FRANCE’s largest research organisation, the CNRS, is at the centre of a
full-scale political row over its funding. Guy Aubert, who took over as
director of the CNRS in June, said last week that the organisation has been
living beyond its means. He has told the 1350 CNRS laboratories to cut their
spending, and angry scientists have taken to the streets in protest.
At the end of September, Aubert informed CNRS laboratories that they could
spend only 60 per cent of the money they were told they would have at the
start of the year. He says the organisation has a budget deficit of 500
million francs (£61.7 million). Last week, the CNRS board allocated 360
million francs from its central funds to help make up the shortfall.
Scientists say the financial crisis, which has stopped work at some
laboratories, is caused by the deceptive way in which the French government
funds science. The researchers have mounted two demonstrations against the
cuts in the past month and another is planned for next week.
About three-quarters of the money the CNRS receives from government goes on
staff salaries and other overheads. Most of the rest is to cover individual
programmes that laboratories undertake. In theory, laboratories should be
given enough money to cover the costs of these programmes, but in recent years
this has not always happened.
Advertisement
“The current financial situation at the CNRS is a result of the fact that
money was being spent faster than it was coming in”, Aubert said last week.
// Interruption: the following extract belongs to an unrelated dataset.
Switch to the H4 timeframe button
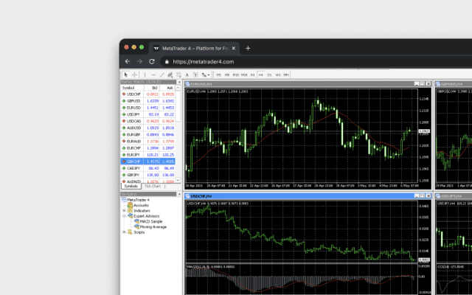472x295 pixels. [260, 74]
According to Edouard Bre´zin, president of the board of directors, the
CNRS first started having difficulty paying for research programmes in 1992.
“The problem has existed for a long time but the CNRS was able to continue
functioning because it has other sources of funding,” he says. These other
sources include money from industry.
Directors of laboratories are not to blame for the crisis because they were
never made aware of the shortfall, says Aubert. Franc¸ois Fillon, the
conservative research minister, blames the previous management of the CNRS for
being “lax” and “disastrous”. He has ordered an audit of the CNRS and says he
does not expect its financial problems to be resolved until 1996.
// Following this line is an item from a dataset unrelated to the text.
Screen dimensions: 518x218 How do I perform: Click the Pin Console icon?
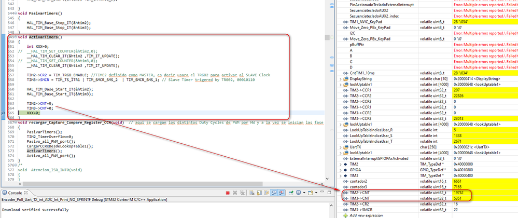pos(291,193)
Scientists say that by blaming the past management of the CNRS, Fillon is
being blatantly party political, since he appointed Aubert while the previous
director, Franc¸ois Kourilsky, was put in post by the former Socialist
government. Kourilsky argues that researchers are being penalised for the
government’s failure to come through with funds earmarked for science by
parliament in successive annual budgets.
Every autumn the parliament votes on a budget for the following year, but
the government can reduce this sum. Kourilsky says the government has cut the
money for research every year for the past three years. “France is quietly
restricting spending on science,” said Kourilsky.
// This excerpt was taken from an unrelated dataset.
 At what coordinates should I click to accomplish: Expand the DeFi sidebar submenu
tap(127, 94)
Forecasts suggest that by the end of this year, the French treasury will
have trimmed 2 per cent off the budget agreed for the science ministry last
autumn. “It’s not a problem of management but a larger question of the future
of fundamental research in France,” says Kourilsky.
CNRS scientists say that behind the budget squeeze there is a plan, which
Fillon has hinted at, to radically restructure the organisation. “British
scientists have already gone through this,” says Guy Raymond, head of the
physiology section at the CNRS life sciences department. “Maybe that’s why
there are so many candidates from Britain vying for positions at the
CNRS.”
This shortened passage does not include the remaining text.